Quel est votre espèce favorite et pourquoi ?

Grande et difficile question ! Il y a tellement d’espèces fascinantes sur notre planète, dur de n’en choisir qu’une. Elles suscitent en moi émerveillement, curiosité, apaisement, attirance et même parfois dégoût et peur ! C’est comme l’Art, elles ne laissent pas insensibles. Si vraiment il fallait en choisir une, je dirais le Lotus sacré. Parce que j’aime ses couleurs, la forme d’arrosoir de son réceptacle floral, la beauté de ses fleurs, ses feuilles hydrofuges sur lesquelles glissent les gouttes d’eau. Une espèce commune, qui a su s’adapter à l’environnement de l’homme, et que je trouve apaisante dans ce monde parfois stressant.

Comment voyez-vous l’avenir de la planète et le nombreux défis qui se posent aujourd’hui pour concilier à la fois les enjeux de protection de la nature et de développement ?

Pour être honnête, pas très sereinement. J’ai l’impression que nous sommes dans une course mondiale pour laquelle le chrono est lancé mais où une bonne partie des coureurs est encore à se demander s’il va participer ou pas. La prise de conscience de cette crise de la biodiversité que nous vivons est loin d’être totale, les leviers pour l’action encore trop faibles. Pour que le respect et la préservation de la biodiversité soient ancrés dans chacun d’entre nous, il faut un changement sociétal profond. Je suis persuadée que nous y contribuons, au travers de nos actions et des nombreuses initiatives qui voient le jour. En tant qu’acteurs de la biodiversité, il nous faut travailler avec les acteurs du développement, sur l’éducation à la nature et le développement d’activités économiques respectueuses de l’environnement et bénéfiques aux communautés locales. Sans considérer ces deux composantes clés, nos efforts resteront malheureusement insuffisants.

Que vous apporte votre participation au groupe de travail Pays en développement et Biodiversité et vers quelles actions le collectif doit se tourner aujourd’hui ?

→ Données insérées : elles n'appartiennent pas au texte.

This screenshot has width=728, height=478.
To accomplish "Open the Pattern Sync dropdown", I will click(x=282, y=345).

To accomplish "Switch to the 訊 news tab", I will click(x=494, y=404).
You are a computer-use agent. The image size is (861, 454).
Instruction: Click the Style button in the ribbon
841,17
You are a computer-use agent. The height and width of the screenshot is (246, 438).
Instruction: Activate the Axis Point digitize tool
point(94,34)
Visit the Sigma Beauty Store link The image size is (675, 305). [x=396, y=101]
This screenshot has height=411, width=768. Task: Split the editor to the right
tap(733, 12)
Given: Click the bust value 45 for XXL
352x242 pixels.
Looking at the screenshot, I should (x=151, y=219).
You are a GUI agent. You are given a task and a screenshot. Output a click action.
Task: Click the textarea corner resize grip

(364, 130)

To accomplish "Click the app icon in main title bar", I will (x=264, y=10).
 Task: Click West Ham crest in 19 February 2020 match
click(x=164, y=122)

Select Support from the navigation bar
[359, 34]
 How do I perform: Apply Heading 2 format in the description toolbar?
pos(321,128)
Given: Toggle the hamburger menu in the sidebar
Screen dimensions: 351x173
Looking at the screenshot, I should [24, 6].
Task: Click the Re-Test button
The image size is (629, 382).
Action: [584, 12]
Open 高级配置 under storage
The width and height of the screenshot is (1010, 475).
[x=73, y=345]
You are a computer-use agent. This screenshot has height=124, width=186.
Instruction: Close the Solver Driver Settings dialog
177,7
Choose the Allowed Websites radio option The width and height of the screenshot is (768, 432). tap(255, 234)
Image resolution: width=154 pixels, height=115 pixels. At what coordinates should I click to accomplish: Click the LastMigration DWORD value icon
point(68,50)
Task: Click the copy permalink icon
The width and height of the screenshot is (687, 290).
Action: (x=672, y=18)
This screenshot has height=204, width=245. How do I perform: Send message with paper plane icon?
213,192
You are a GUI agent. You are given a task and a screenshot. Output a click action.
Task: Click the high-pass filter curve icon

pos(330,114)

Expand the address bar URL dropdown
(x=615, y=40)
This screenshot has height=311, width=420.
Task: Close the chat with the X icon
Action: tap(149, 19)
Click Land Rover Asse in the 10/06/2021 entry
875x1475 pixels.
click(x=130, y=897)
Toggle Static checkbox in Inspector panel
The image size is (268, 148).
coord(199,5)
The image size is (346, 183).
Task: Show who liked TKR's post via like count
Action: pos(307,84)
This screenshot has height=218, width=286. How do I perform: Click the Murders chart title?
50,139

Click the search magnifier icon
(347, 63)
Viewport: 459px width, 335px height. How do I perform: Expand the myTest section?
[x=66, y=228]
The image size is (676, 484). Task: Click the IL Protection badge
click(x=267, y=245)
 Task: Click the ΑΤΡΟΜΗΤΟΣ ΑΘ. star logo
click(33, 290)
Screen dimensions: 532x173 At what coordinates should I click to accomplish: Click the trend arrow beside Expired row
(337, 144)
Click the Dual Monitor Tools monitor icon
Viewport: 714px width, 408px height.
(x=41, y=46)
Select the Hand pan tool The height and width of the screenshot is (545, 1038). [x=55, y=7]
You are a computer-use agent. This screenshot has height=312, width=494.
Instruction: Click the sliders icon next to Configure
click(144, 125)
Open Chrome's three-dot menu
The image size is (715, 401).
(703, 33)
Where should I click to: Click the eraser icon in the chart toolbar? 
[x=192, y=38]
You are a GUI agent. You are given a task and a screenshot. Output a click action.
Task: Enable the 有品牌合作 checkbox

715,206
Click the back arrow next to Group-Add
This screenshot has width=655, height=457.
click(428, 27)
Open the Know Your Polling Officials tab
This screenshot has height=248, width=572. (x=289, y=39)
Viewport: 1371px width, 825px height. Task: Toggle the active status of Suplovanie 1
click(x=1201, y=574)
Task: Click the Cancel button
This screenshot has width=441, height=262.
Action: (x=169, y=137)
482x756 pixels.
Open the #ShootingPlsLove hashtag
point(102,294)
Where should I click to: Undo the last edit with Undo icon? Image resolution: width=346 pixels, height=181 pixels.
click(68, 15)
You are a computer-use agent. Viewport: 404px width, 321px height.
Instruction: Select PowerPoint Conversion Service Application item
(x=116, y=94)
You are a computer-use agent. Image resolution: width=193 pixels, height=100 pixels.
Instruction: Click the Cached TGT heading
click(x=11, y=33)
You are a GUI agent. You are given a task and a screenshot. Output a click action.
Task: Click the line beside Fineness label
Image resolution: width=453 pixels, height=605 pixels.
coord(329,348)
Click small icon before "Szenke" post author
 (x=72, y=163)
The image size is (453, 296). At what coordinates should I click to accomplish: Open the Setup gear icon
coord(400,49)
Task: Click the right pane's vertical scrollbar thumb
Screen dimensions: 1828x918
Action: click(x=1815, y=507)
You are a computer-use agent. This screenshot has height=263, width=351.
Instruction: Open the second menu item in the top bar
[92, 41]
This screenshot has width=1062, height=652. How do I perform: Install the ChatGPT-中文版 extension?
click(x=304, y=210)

C’est pour nous une opportunité unique de rencontrer et d’échanger avec l’ensemble des acteurs de la biodiversité qui coopèrent à l’international. Démarrant dans le domaine, c’est une très belle porte d’entrée. Nous sommes ravis de faire connaissance avec les membres et de mieux comprendre les enjeux auxquels ils sont confrontés. La dimension humaine de ce groupe permet un cadre de travail où la confiance et la bienveillance règnent, c’est important pour souder la communauté sous-jacente. Les membres sont acteurs des projets du groupe, nous nous sentons écoutés et mobilisés pour y contribuer. Le collectif doit continuer à vivre et son tissu humain à se renforcer, c’est comme cela que nous pourrons parler d’une seule voix et déployer des actions impactantes.